= TASK DETAILS =
Once the line containing "Task: Click the green bug debug icon" is found in the entries below, restate it and each following line word for word, stopping after the line containing "Task: Select the Straighten tool".

INPUT DATA below:

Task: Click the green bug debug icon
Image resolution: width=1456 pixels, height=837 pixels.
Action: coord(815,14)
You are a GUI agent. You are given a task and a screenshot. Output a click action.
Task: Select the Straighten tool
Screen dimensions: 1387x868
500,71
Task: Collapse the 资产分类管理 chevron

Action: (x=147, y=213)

End of INPUT DATA.
INPUT DATA below:

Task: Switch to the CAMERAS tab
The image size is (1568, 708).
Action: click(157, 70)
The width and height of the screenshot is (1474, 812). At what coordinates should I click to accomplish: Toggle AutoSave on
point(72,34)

End of INPUT DATA.

= COMPLETED EXERCISE =
Task: Click the green bug debug icon
Image resolution: width=1456 pixels, height=837 pixels.
Action: coord(815,14)
You are a GUI agent. You are given a task and a screenshot. Output a click action.
Task: Select the Straighten tool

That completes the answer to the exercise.